15. D'autre part, M. B qui n'établit pas être en situation de handicap ni de ce que son état de santé nécessiterait une aide humaine pour les actes de la vie courante, ne justifie pas d'une situation de vulnérabilité imposant d'instruire sa demande d'asile en France. Par ailleurs, si le requérant se prévaut de la présence régulière de son frère en France, qui a obtenu le statut de réfugié, il ne justifie pas de l'existence d'un lien intense, stable et ancien avec son frère. Il s'ensuit qu'en refusant de faire usage de la clause discrétionnaire prévue par les dispositions citées au point précédent, le préfet de la Gironde n'a pas commis d'erreur manifeste d'appréciation. Le moyen doit, dès lors, être écarté.

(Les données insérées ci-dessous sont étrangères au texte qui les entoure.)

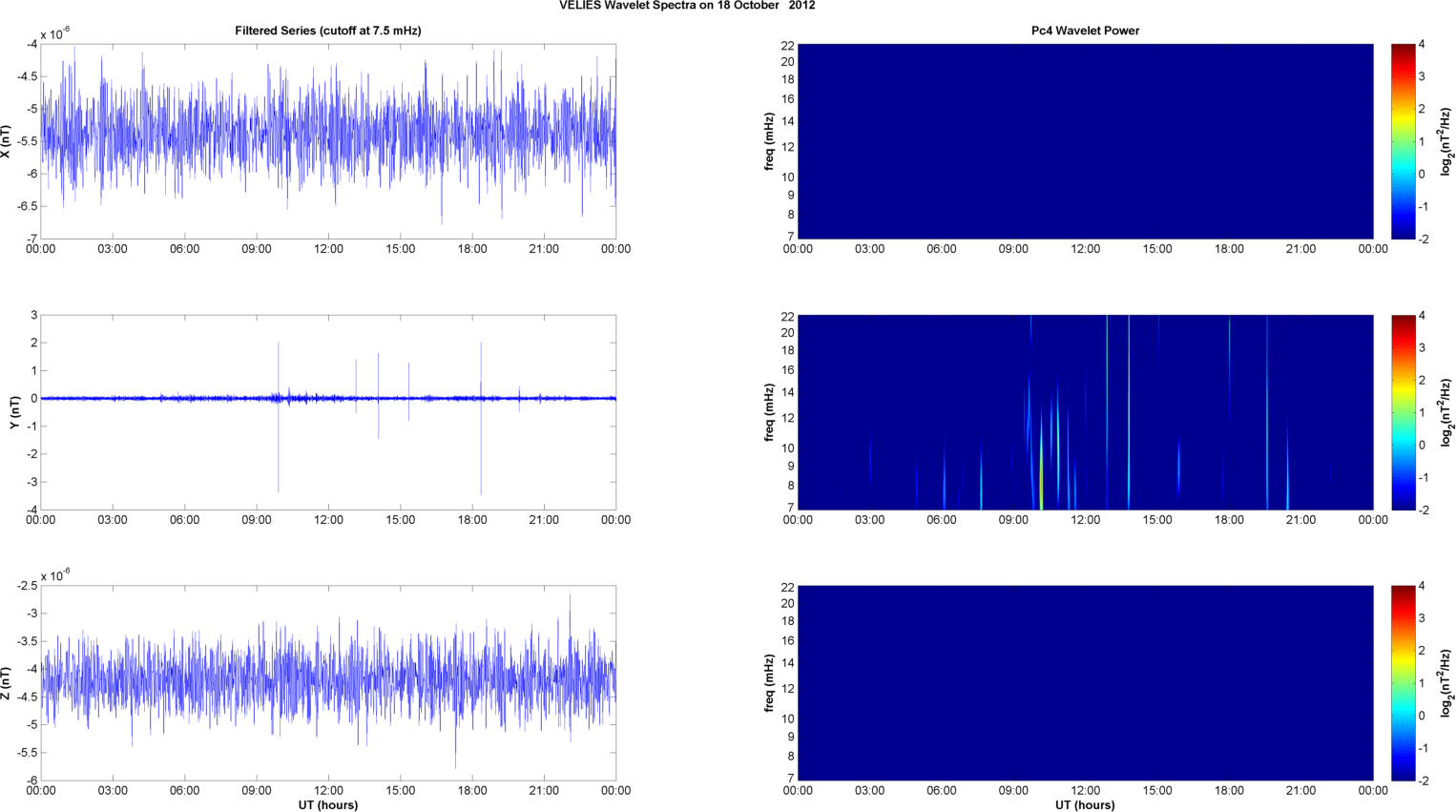
Task: Click the VELIES Wavelet Spectra main title
Action: point(687,6)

16. Il résulte de tout ce qui précède que M. B n'est pas fondé à demander l'annulation de l'arrêté du 17 janvier 2023 par lequel le préfet de la Gironde a décidé son transfert aux autorités allemandes, responsables de l'examen de sa demande d'asile. Il y a lieu, par voie de conséquence, de rejeter ses conclusions à fin d'injonction, ainsi que celles tendant à l'application des dispositions de l'article L. 761-1 du code de justice administrative.

D E C I D E :

Article 1 : La requête de M. B est rejetée.

Article 2 : Le présent jugement sera notifié à M. C B et au préfet de la Gironde.

Rendu public par mise à disposition au greffe le 9 mai 2023.

La magistrate désignée,

J. PATARD

La greffière,

H. MALO

La République mande et ordonne au préfet de la Gironde en ce qui le concerne ou à tous commissaires de justice à ce requis en ce qui concerne les voies de droit commun contre les parties privées, de pourvoir à l'exécution de la présente décision.